KellieJo - did you homeschool your kids during their high school years? How difficult was that? Also, did the beta blocker help you alot? Thanks,

Kim

KellieJo
Regular Member


Date Joined Apr 2010
Total Posts : 382
   Posted 5/22/2010 8:11 PM (GMT -7)   
The beta blocker has helped but I have to watch my blood pressure due to the fact I have normal blood pressure and the doctor doesn't want it to go to low.

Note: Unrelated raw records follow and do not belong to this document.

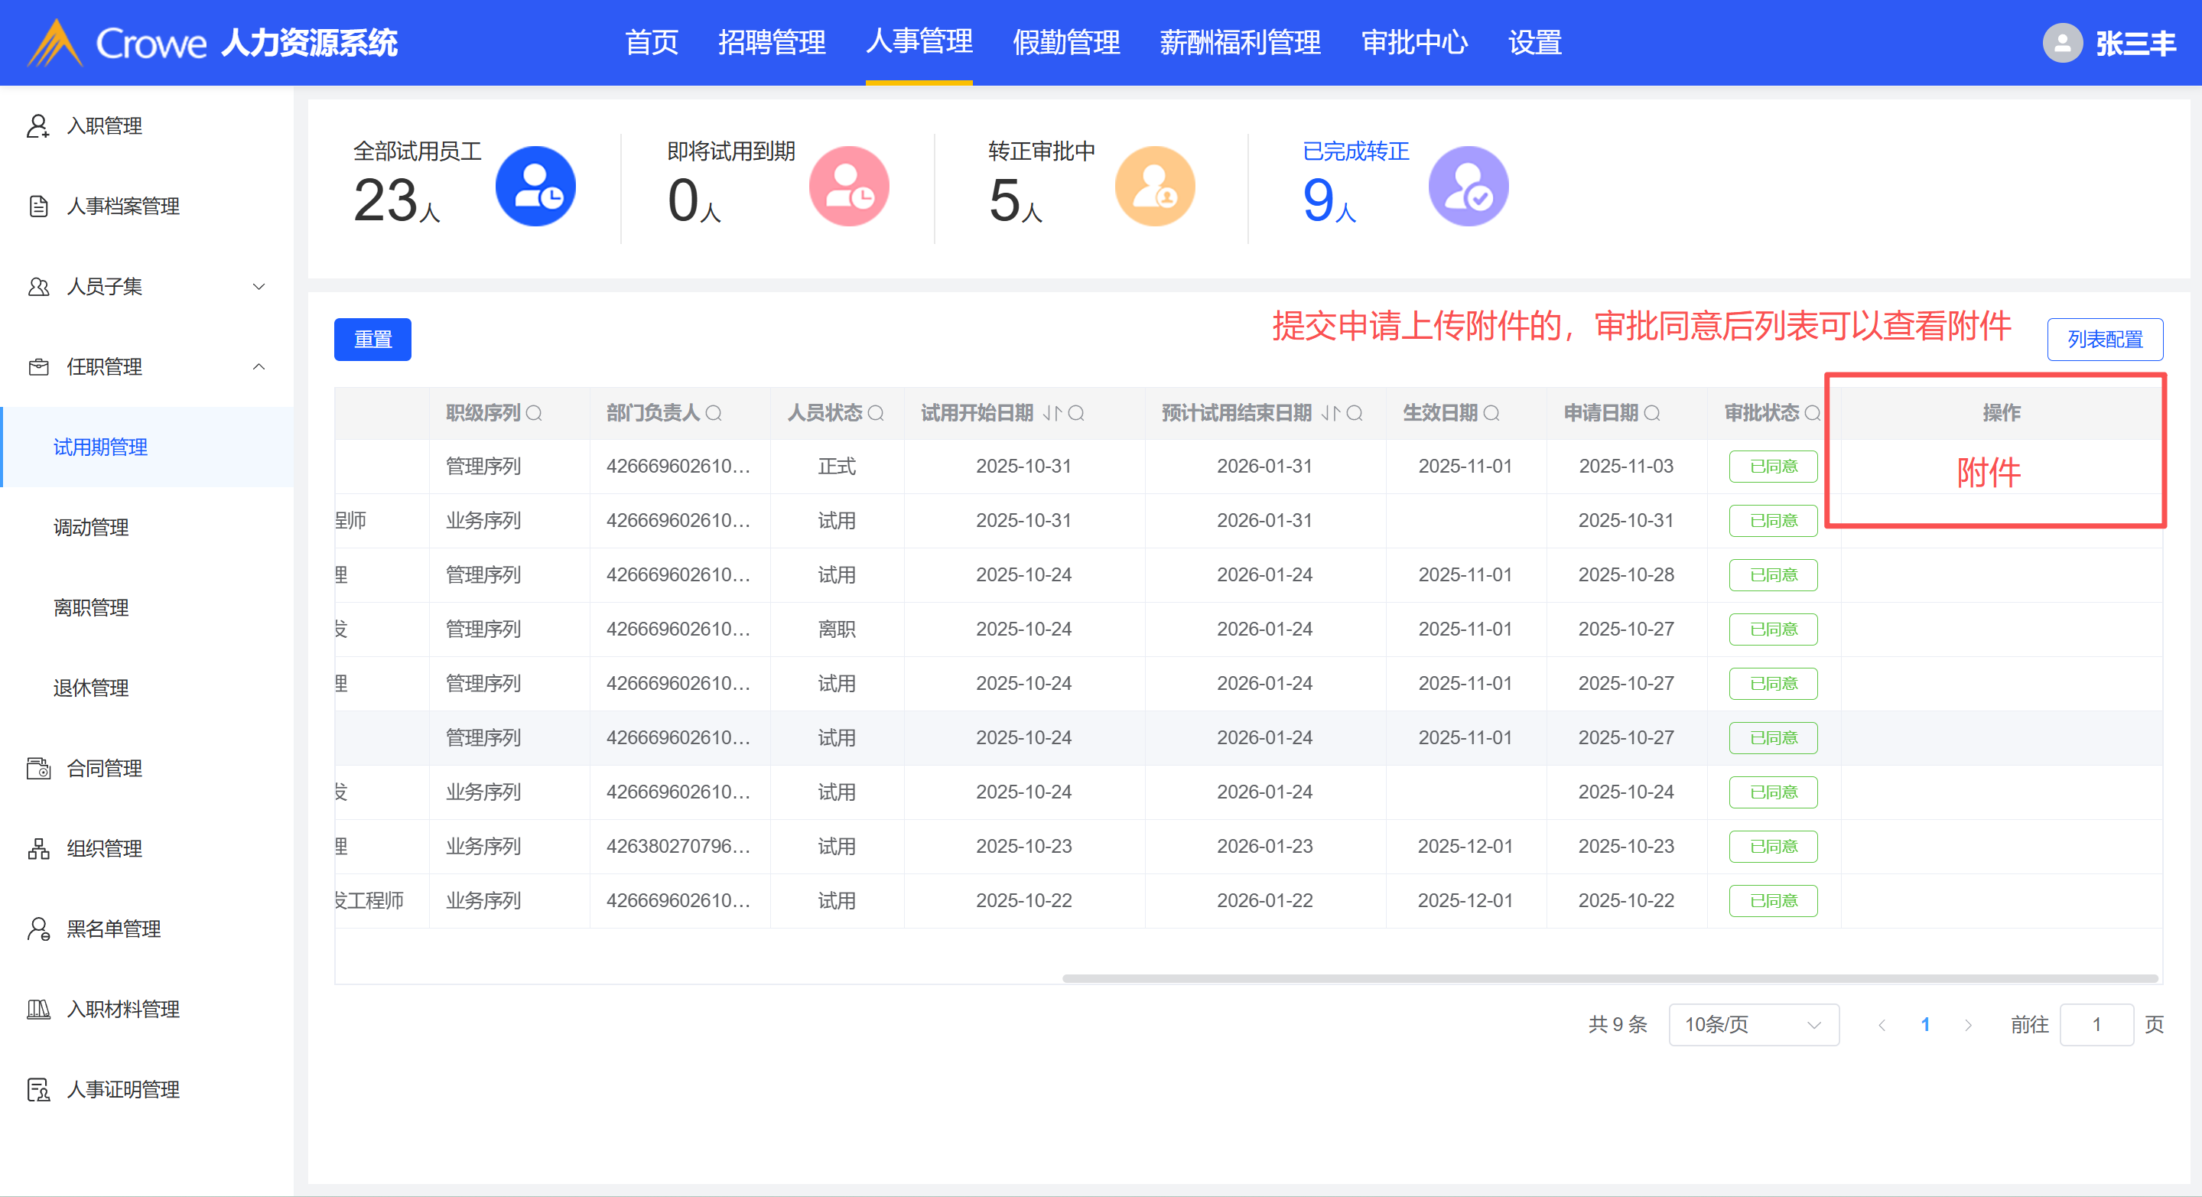Viewport: 2202px width, 1197px height.
Task: Click the blue 重置 button
Action: click(373, 339)
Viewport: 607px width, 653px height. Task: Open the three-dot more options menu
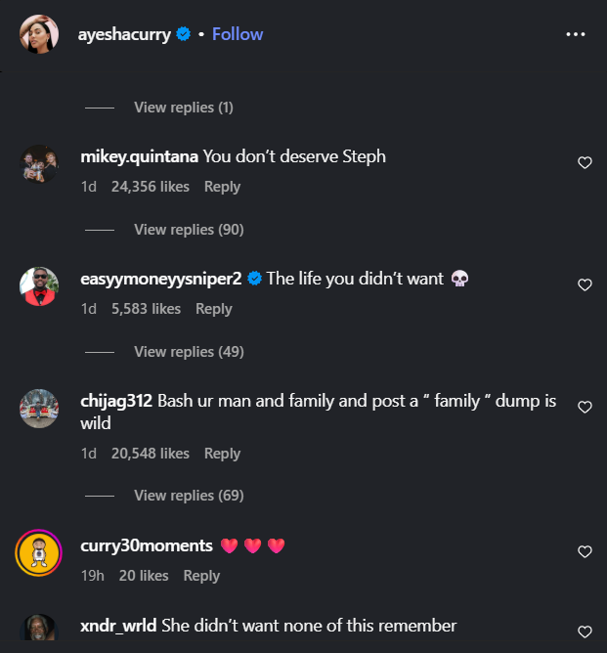(x=576, y=34)
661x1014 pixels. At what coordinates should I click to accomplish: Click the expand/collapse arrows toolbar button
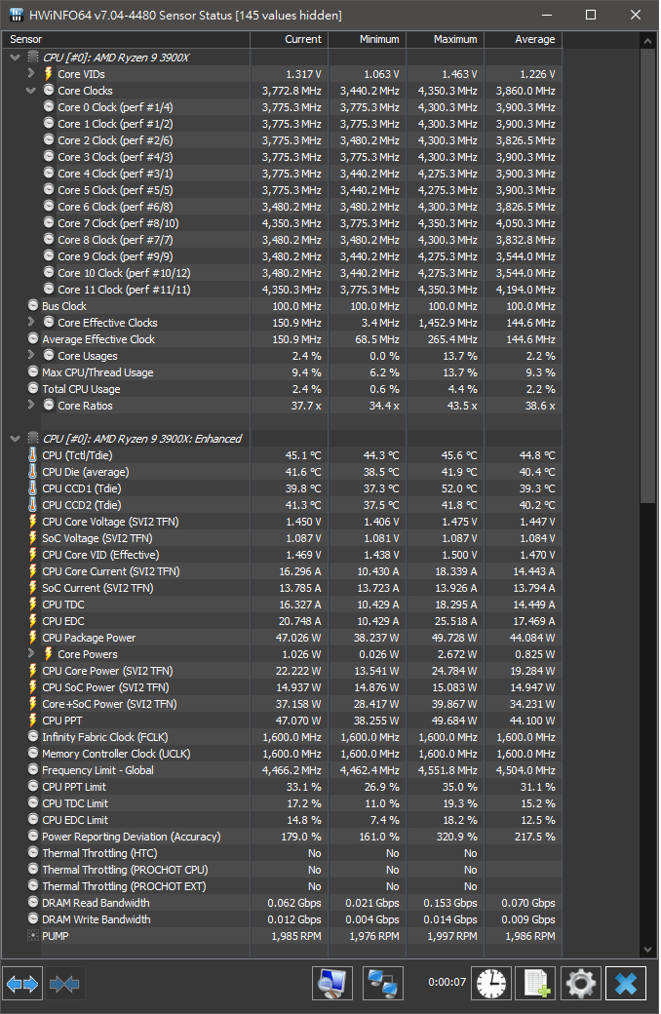pyautogui.click(x=22, y=984)
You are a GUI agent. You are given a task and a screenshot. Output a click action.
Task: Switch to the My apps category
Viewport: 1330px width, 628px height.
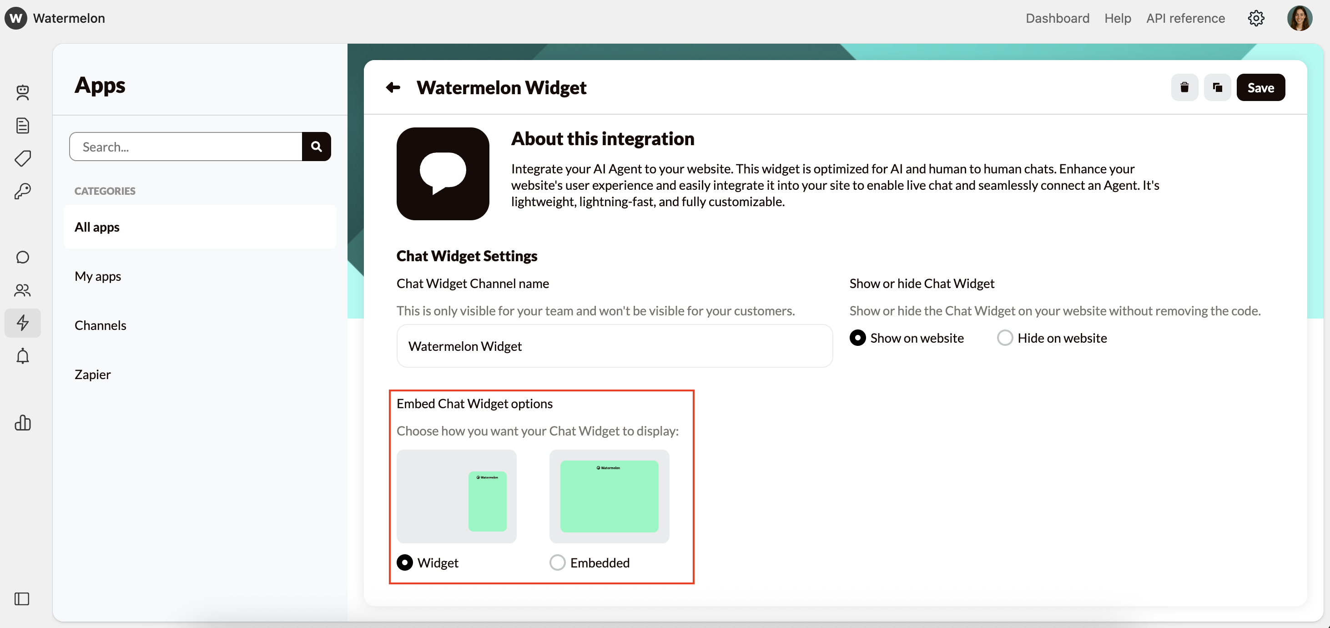tap(98, 276)
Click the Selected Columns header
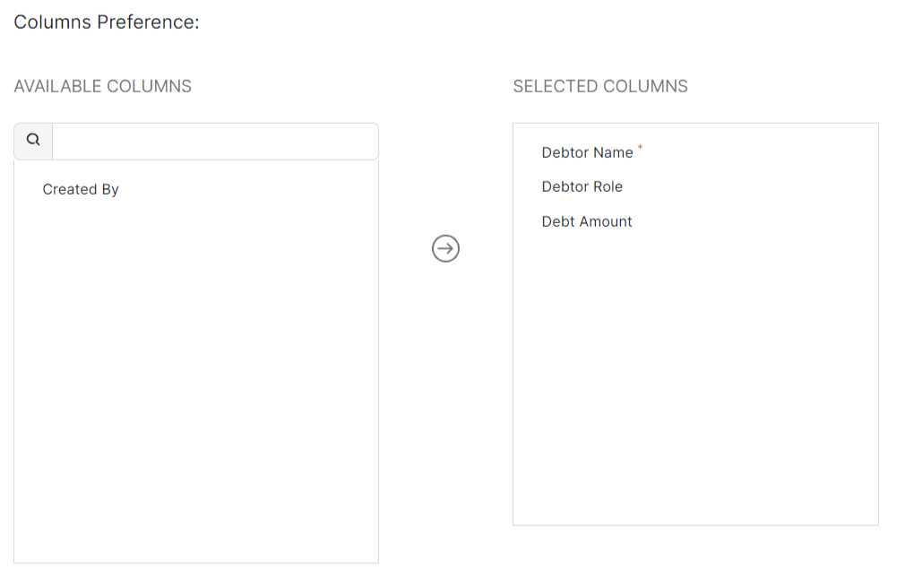Image resolution: width=905 pixels, height=578 pixels. pyautogui.click(x=600, y=86)
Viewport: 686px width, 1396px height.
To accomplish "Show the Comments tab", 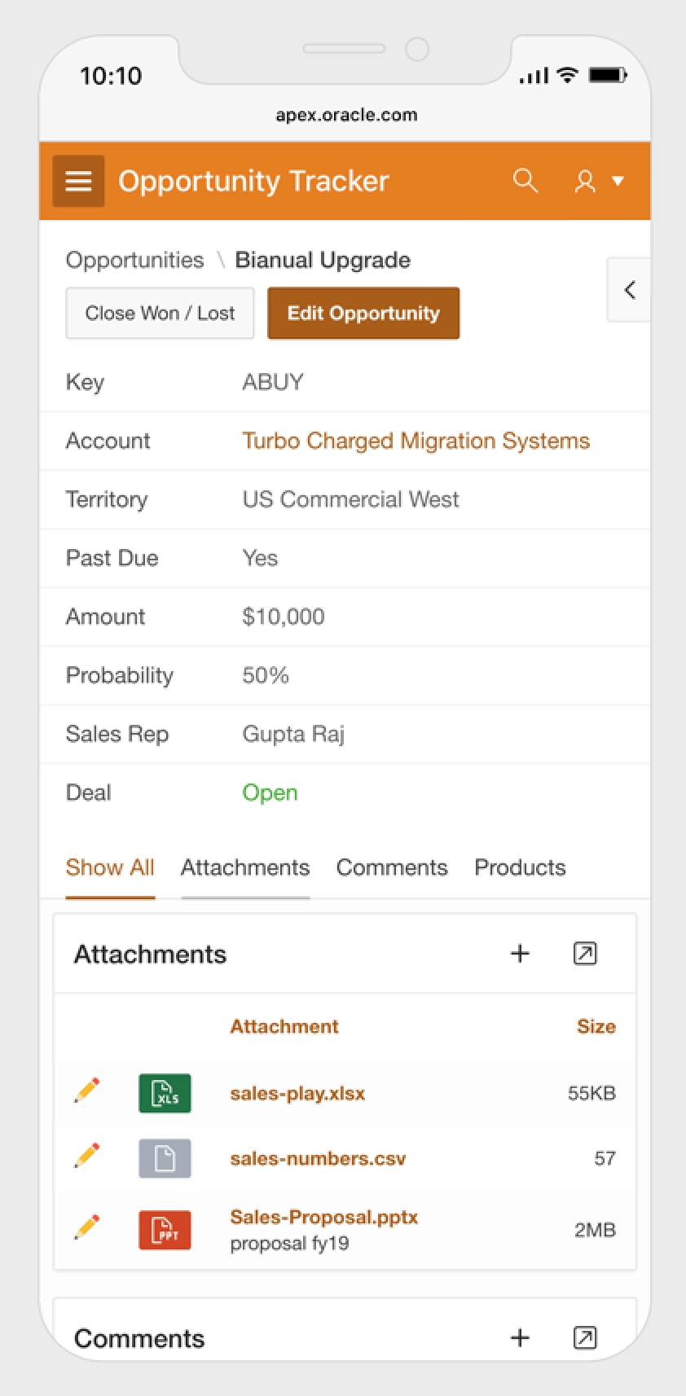I will (x=392, y=867).
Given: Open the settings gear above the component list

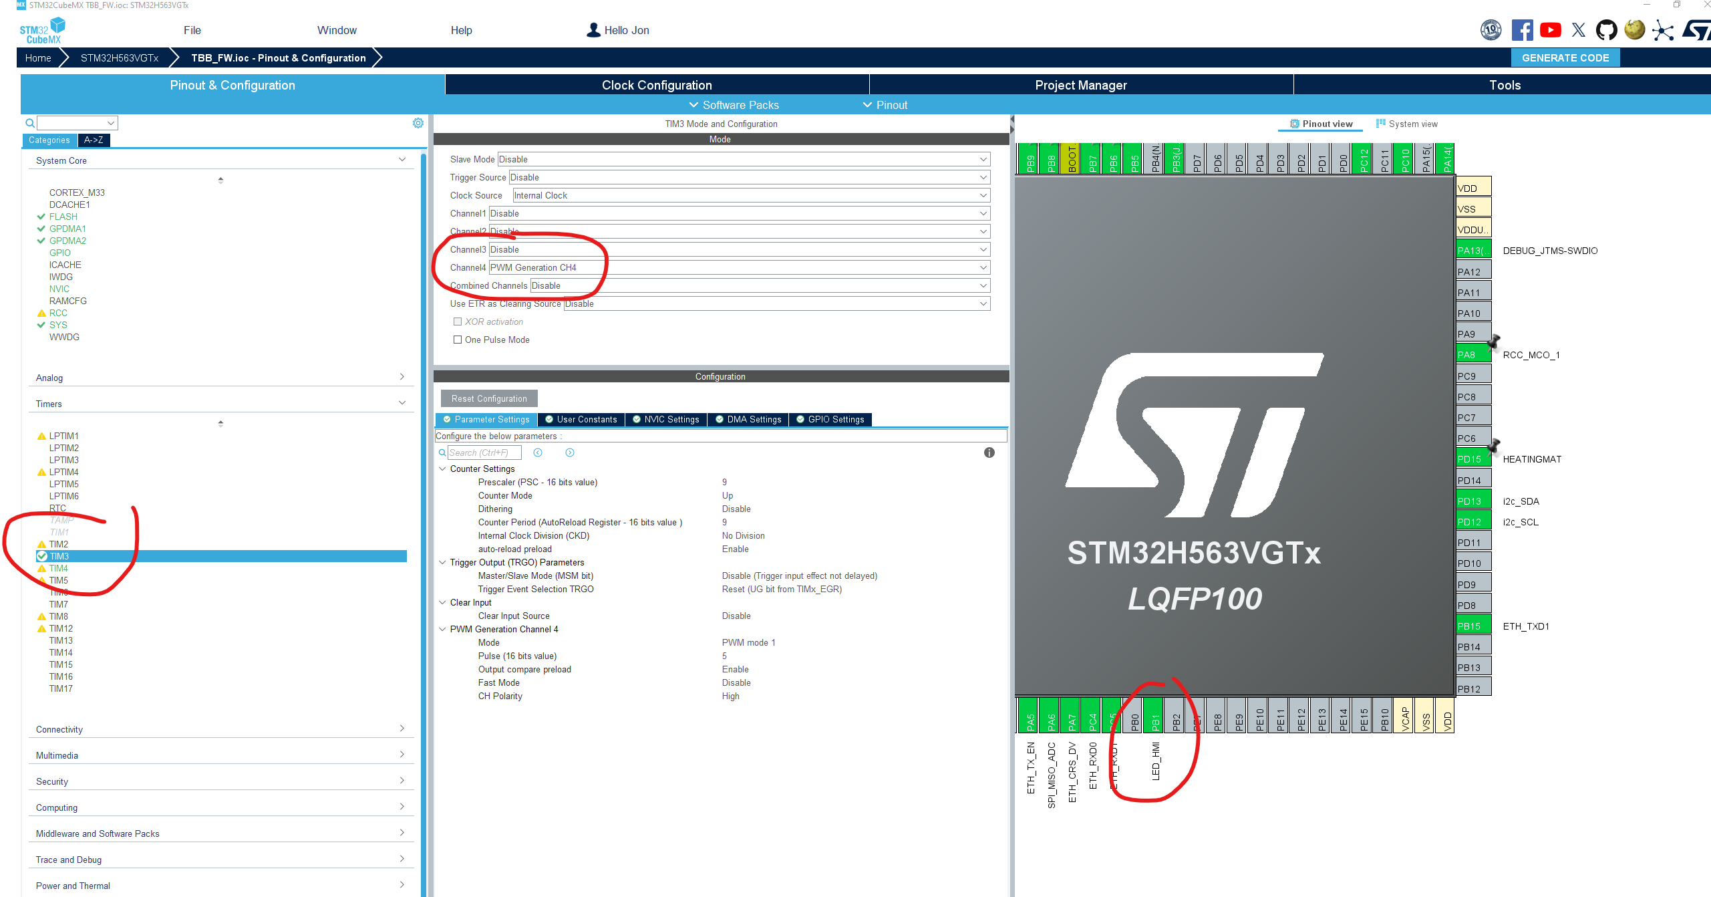Looking at the screenshot, I should pos(418,122).
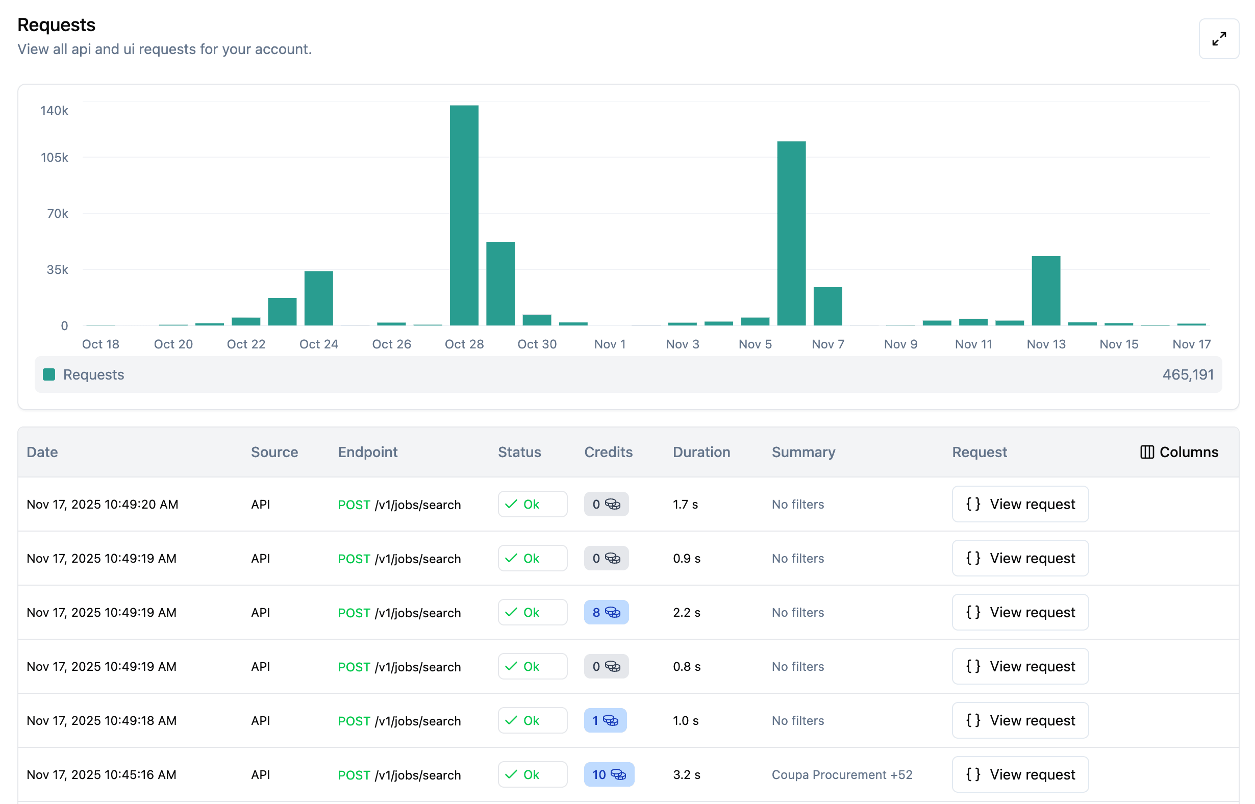Viewport: 1255px width, 804px height.
Task: Click the Status column header
Action: (519, 452)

Yes, I just graduated my senior this year.....he is enrolled at a community college. He struggles, ADD, so we are starting slow. Every state is different, go to homeschool legal defense for what is expected in your state. I will warn you, you are not a brick/motor school so if you go through with this don't try to be. Plus, it will take work on your end.

southtexasgal
New Member


Date Joined May 2010
Total Posts : 3
   Posted 5/22/2010 8:27 PM (GMT -7)   
I would personally call the regional director for your school district. Through out a couple of discriminations, harrassments, and subjecting her to cruelty will get attention fast. Depending how comfortable you are with this being open and knowing that YOU can make a difference in your town for any other child-I would call the newspaper. They will write a story on it, demand a response from the school board.
My son at one point was being tested for cerebral tumor due to bleeding from his ear and frequent headaches. Most of these appointments were out of town-so he missed a lot of days. We had letters from the docs office for every missed day. The principal actually suggested to kick him out of the school so he can "start fresh" wherever he went to. The regional director nipped it in the bud and the principal-although hypocritically went along with it. The nurse and teachers worked with him to ensure that he was safe. Kept him out of running around in abundance and let him sit when tired, lay his head down when his headaches came in.
If it seems too much hassle, and you don't want to put your daughter through this, you can go to the board of education and formally pull her out of school. Sign her up for homeschooling. You may have to take her to school for yearly testing. So she doesn't miss out on socializing, you can place her in after school programs-then you will be able to gauge her good and bad days as to when to take her.

Sheila1366
Regular Member


Date Joined Aug 2005
Total Posts : 384
   Posted 5/23/2010 3:20 AM (GMT -7)   
I had to homeschool my daughter her senior year. It was tough, she was so sick. Homeschooling is tough, lots of work but it can be done. Just keep good records, you can test her from home for the end of grade testng.
I struggle with FM,Raynauds Syndrome,gastroparesis, IBS and depression. I trust in God with all things. Been a tough journey and it's not getting any easier but thanks to God and my family I am not alone.